Santa Lucia delle Quaglie, storia e significato della festa di maggio a Siracusa

 Santa Lucia delle Quaglie, storia e significato della festa di maggio a Siracusa

La prima domenica di maggio, per Siracusa, è Santa Lucia delle Quaglie. Festa del Patrocinio, con breve processione del simulacro sino alla Badia e, soprattutto, il tradizionale volo dei colombi.
È un rito collettivo che attraversa quasi quattro secoli di storia cittadina, intrecciando fede, devozione popolare e memoria. Vuole la tradizione che tutto nasca da un evento prodigioso avvenuto nel 1646, durante una drammatica carestia.
La fame attanagliava la popolazione, che si raccolse in preghiera davanti al simulacro di Santa Lucia, implorandone l’intercessione. Proprio durante queste suppliche, secondo le cronache coeve, avvenne il segno ritenuto miracoloso. Proprio una colomba entrò nel Duomo e si posò in alto, quasi a richiamare l’attenzione dei fedeli. Poco dopo giunse la notizia dell’arrivo in porto di navi cariche di grano.
Quell’episodio segnò profondamente la città. Il Senato siracusano fece voto di celebrare ogni anno una festa di ringraziamento alla patrona. Da qui nasce il Patrocinio di Santa Lucia, che si rinnova ancora oggi con sorprendente fedeltà ai riti originari.

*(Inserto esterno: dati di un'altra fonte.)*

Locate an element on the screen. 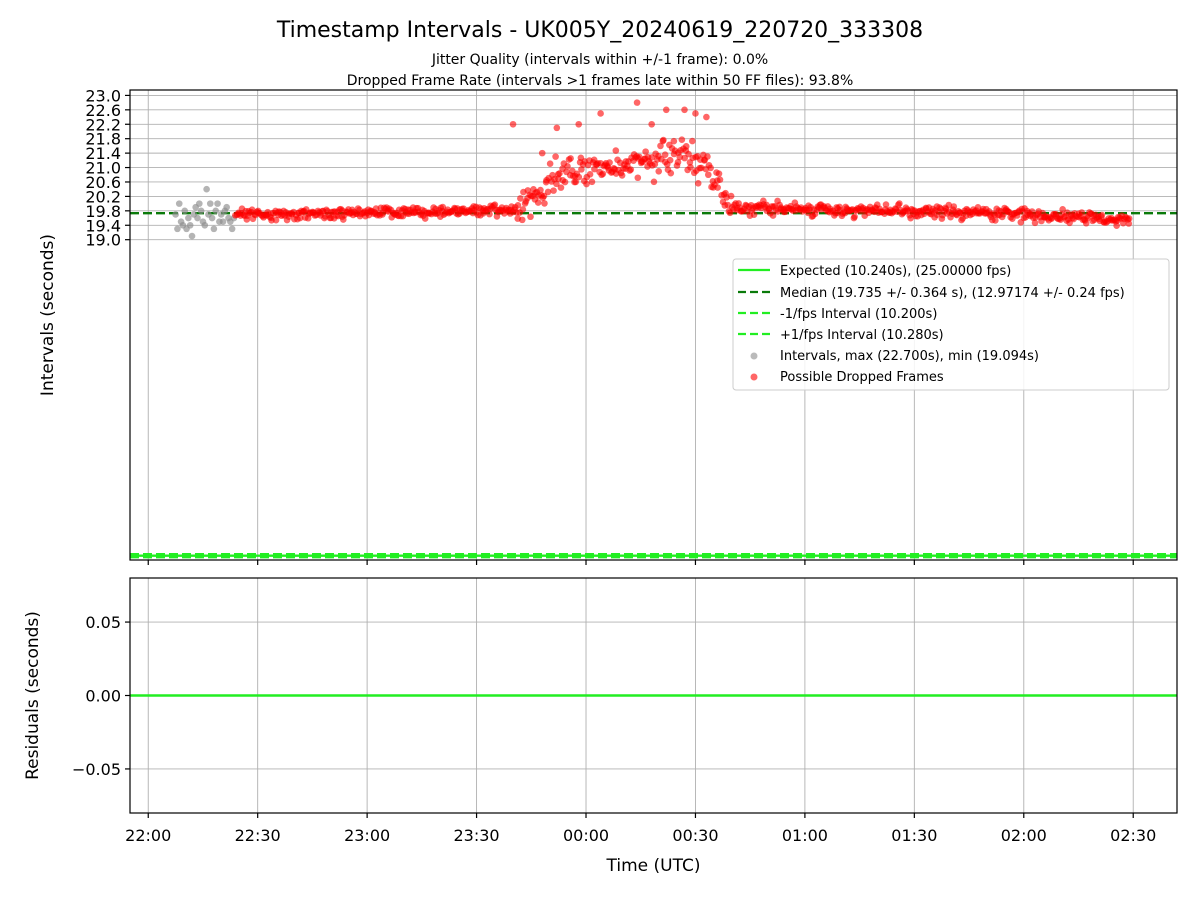 This screenshot has height=904, width=1200. legend-intervals-label: Intervals, max (22.700s), min (19.094s) is located at coordinates (910, 356).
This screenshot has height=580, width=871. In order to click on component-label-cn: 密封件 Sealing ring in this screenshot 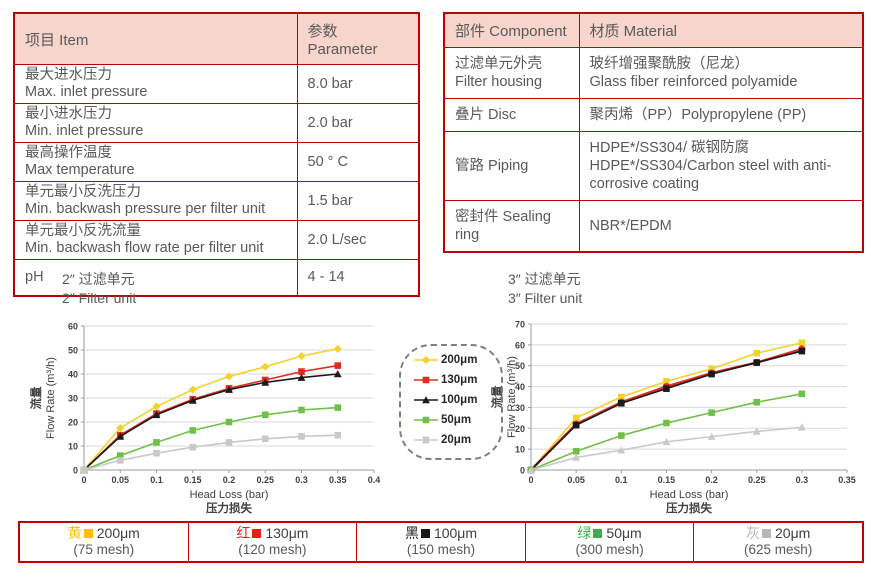, I will do `click(512, 226)`.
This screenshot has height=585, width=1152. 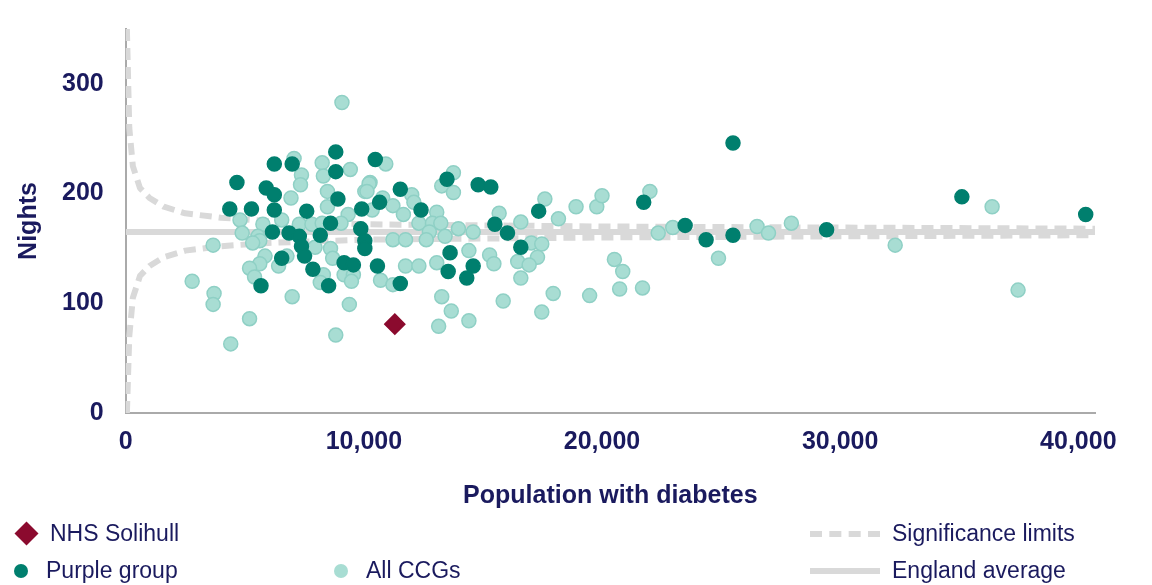 What do you see at coordinates (82, 192) in the screenshot?
I see `y-tick-label: 200` at bounding box center [82, 192].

Il nome popolare “Santa Lucia re quagghie” (delle quaglie) racchiude uno degli elementi più affascinanti della festa. La tradizione racconta infatti due versioni simboliche. Quella della colomba che annunciò il miracolo nel Duomo, segno di speranza e salvezza; ed una seconda che vuole invece che furono quaglie a comparire o ad essere distribuite alla popolazione affamata, diventando simbolo di nutrimento e provvidenza.
Nel tempo, per ragioni pratiche, le quaglie sono state sostituite da colombi e piccioni, oggi liberati durante la festa. Ma il nome antico è rimasto, segno della stratificazione culturale del rito.
Non è un dettaglio folklorico. La colomba, in particolare, richiama lo Spirito Santo, mentre la quaglia rimanda a tradizioni ancora più antiche legate alla fertilità e al nutrimento.
Oggi si rinnova la festa. La prima domenica di maggio, alle 12, il simulacro esce dalla Cattedrale e viene portato a spalla dai berretti verdi sino alla vicina chiesa di Santa Lucia alla Badia. All’altezza del giardino del vescovo, il momento più atteso: il “volo delle quaglie” oggi realizzato con il lancio di colombi, per rievocare l’annuncio del miracolo.
Secondo alcuni studiosi, la festa avrebbe radici ancora più profonde che richiamerebbero anche riti pagani. Il riferimento alle quaglie richiama l’antico nome di Ortigia, “isola delle quaglie”, e riti primaverili di origine greca legati alla rinascita e alla fertilità.
In questo senso, la festa di maggio appare come una sintesi tra tradizione cristiana (il miracolo e il voto alla Santa) ed eredità classica (riti stagionali e simbolismo animale).
A distanza di quasi quattro secoli, Santa Lucia delle Quaglie conserva un valore che va oltre la devozione religiosa o la curiosità turistica. È la memoria viva di una identità comune in cui i siracusani si ritrovano e riflettono insieme a Lucia che – tutti lo sanno – “sarausana,jè”.